(Work instructions) Please resume the passage on dream art below, picking up right after its final sentence and keeping it separate from the material that follows.
=== Quoted text ===
Dream art is any form of art directly based on material from dreams, or which employs dream-like imagery.

Contents

History

References to dreams in art are as old as literature itself: the story of Gilgamesh, the Bible, and the Iliad all describe dreams of major characters and the meanings thereof. However, dreams as art, without a "real" frame story, appear to be a later development—though there is no way to know whether many premodern works were dream-based.

In European literature, the Romantic movement emphasized the value of emotion and irrational inspiration. "Visions", whether from dreams or intoxication, served as raw material and were taken to represent the artist's highest creative potential.

In the late 19th and early 20th centuries, Symbolism and Expressionism introduced dream imagery into visual art. Expressionism was also a literary movement, and included the later work of the playwright August Strindberg, who coined the term "dream play" for a style of narrative that did not distinguish between fantasy and reality.

At the same time, discussion of dreams reached a new level of public awareness in the Western world due to the work of Sigmund Freud, who introduced the notion of the subconscious mind as a field of scientific inquiry. Freud greatly influenced the 20th-century Surrealists, who combined the visionary impulses of Romantics and Expressionists with a focus on the unconscious as a creative tool, and an assumption that apparently irrational content could contain significant meaning, perhaps more so than rational content.

The invention of film and animation brought new possibilities for vivid depiction of nonrealistic events, but films consisting entirely of dream imagery have remained an avant-garde rarity. Comic books and comic strips have explored dreams somewhat more often, starting with Winsor McCay's popular newspaper strips; the trend toward confessional works in alternative comics of the 1980s saw a proliferation of artists drawing their own dreams.

In the collection, The Committee of Sleep, Harvard psychologist Deirdre Barrett identifies modern dream-inspired art such as paintings including Jasper Johns's Flag, much of the work of Jim Dine and Salvador Dalí, novels ranging from "Sophie's Choice" to works by Anne Rice and Stephen King and films including Robert Altman's Three Women, John Sayles Brother from Another Planet and Ingmar Bergman's Wild Strawberries. That book also describes how Paul McCartney's Yesterday was heard by him in a dream and Most of Billy Joel's and Ladysmith Black Mambazo's music has originated in dreams.

Dream material continues to be used by a wide range of contemporary artists for various purposes. This practice is considered by some to be of psychological value for the artist—independent of the artistic value of the results—as part of the discipline of "dream work".
=== Supplied material ===
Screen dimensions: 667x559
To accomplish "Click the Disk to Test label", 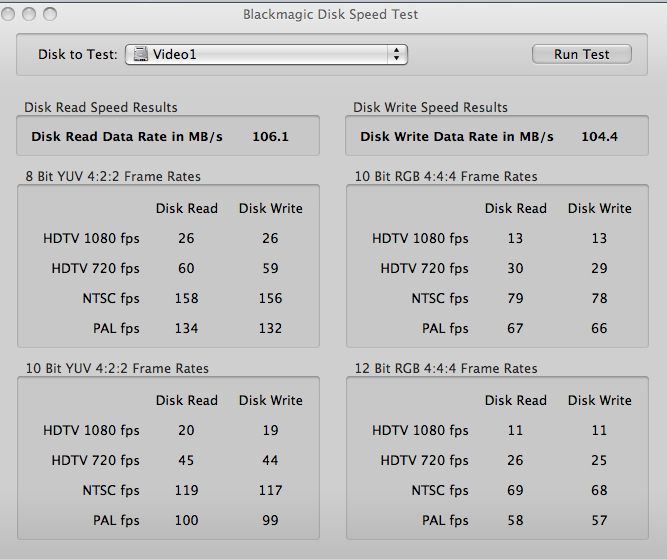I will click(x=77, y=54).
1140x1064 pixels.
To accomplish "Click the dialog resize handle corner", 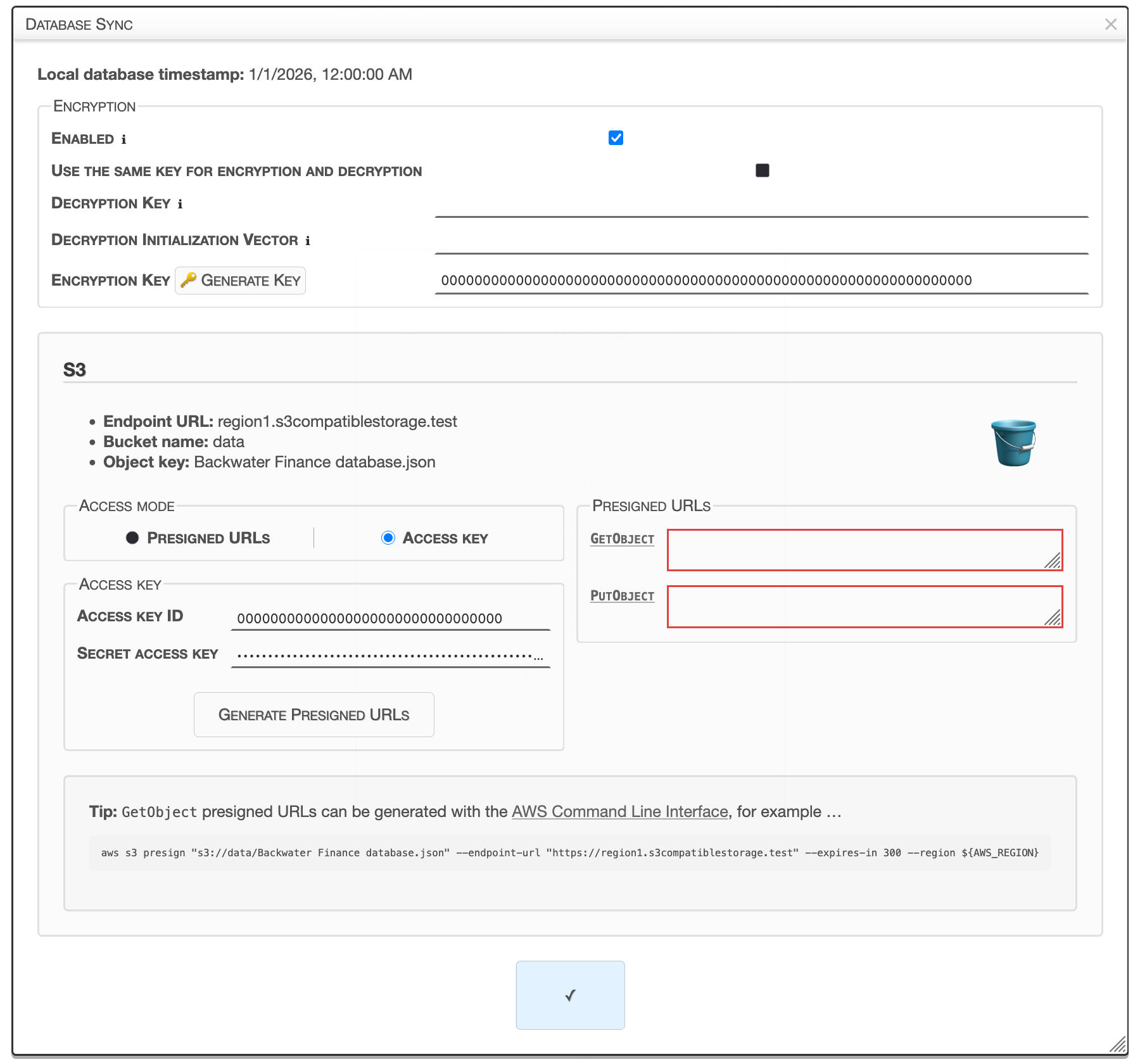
===
(Answer below)
The international Association for the Study of Dreams[1] holds an annual juried show of visual dream art.

Visual art

  • Many works by William Blake (1757–1827)
  • Many works by Salvador Dalí (1904–1989)
  • Many works by Man Ray
  • Many works by Max Magnus Norman
  • Many works by Elle Nicolai
  • Many works by Odilon Redon (1840–1916)
  • Many works by Jonathan Borofsky (born 1942)
  • Many works by Jim Shaw (born 1952)
  • Many works by David Reisman (born 1958)[2]
  • Many works by Jane Gifford (www.janegifford.co.uk)
  • The works of Alan Sweeney [3]
  • Online illustrated daily dreams of Robin Whitmore [4]
  • Many works by Kevin Coffee [5]
  • Many works by Carl Linkhart [6]
  • Alfredo Arcia's art [7]
  • Sheila Heldebrand Toth's collages [8]
  • Art presented on exhibitions of the International Association for the Study of Dreams [9]
  • Literature

  • "Kubla Khan" (1816) by Samuel Taylor Coleridge (possibly based on a dream provoked by opium)
  • Frankenstein (1818) by Mary Shelley
  • The Strange Case of Dr. Jekyll and Mr. Hyde (1886) by Robert Louis Stevenson
  • The Dream-Quest of Unknown Kadath (1927) and other works by H.P. Lovecraft
  • The Art of Dreaming (1993) ISBN 0-06-092554-X Carlos Castaneda
  • The Facts of Winter (2005) by Paul LaFarge
  • Most of Clive Barker's work
  • Dracula Bram Stoker claimed was inspired by a nightmare he had experienced
  • Film

  • Several films of Andrei Tarkovsky, most notably The Mirror
  • The major films of Sergei Parajanov, most notably Sayat Nova and Shadows of Forgotten Ancestors
  • Much of the filmography of David Lynch (e.g. Eraserhead, Blue Velvet, Mulholland Drive, etc.)
  • The Brother from Another Planet by John Sayles
  • Dreams (1990) by Akira Kurosawa
  • Many works of Federico Fellini (1920–1993)
  • Meshes of the Afternoon (1943), At Land (1944), and Ritual in Transfigured Time (1946) by Maya Deren.
  • 3 Women (1977) by Robert Altman
  • Waking Life (2001) by Richard Linklater
  • Eternal Sunshine of the Spotless Mind (2004) and Science of Sleep (2006) by Michel Gondry
  • The works of Luis Buñuel
  • Paprika (2006) by Satoshi Kon
  • Eyes Wide Shut (1999) by Stanley Kubrick
  • Inception (2010) directed by Christopher Nolan
  • Comics

  • Many short works of Julie Doucet
  • Many short works of David B.
  • Jim by Jim Woodring
  • Psychonaut by Aleksandar Zograf
  • Rare Bit Fiends by Rick Veitch
  • Slow Wave by Jesse Reklaw
  • Music

  • Devil's Trill Sonata by Giuseppe Tartini
  • La Villa Strangiato by Rush
  • Selected Ambient Works Volume II by Aphex Twin
  • Yesterday by Paul McCartney
  • El Cielo by Dredg
  • Inside a Dream by Jane Wiedlin
  • Isn't Anything and Loveless by My Bloody Valentine
  • And the Glass-Handed Kites and other works of Mew
  • If I Needed You by Townes Van Zandt
  • The Pros and Cons of Hitch Hiking by Roger Waters
  • Lucid Dreams by Celia Green
  • Micro Cuts by Muse
  • My Fruit Psychobells...A Seed Combustible, Bath, Leaving Your Body Map, and Part the Second by maudlin of the Well
  • Dimethyltryptamine by Jay Electronica
  • Until the Quiet Comes by Flying Lotus
  • Novels

  • Alice's Adventures in Wonderland by Lewis Carroll (1865)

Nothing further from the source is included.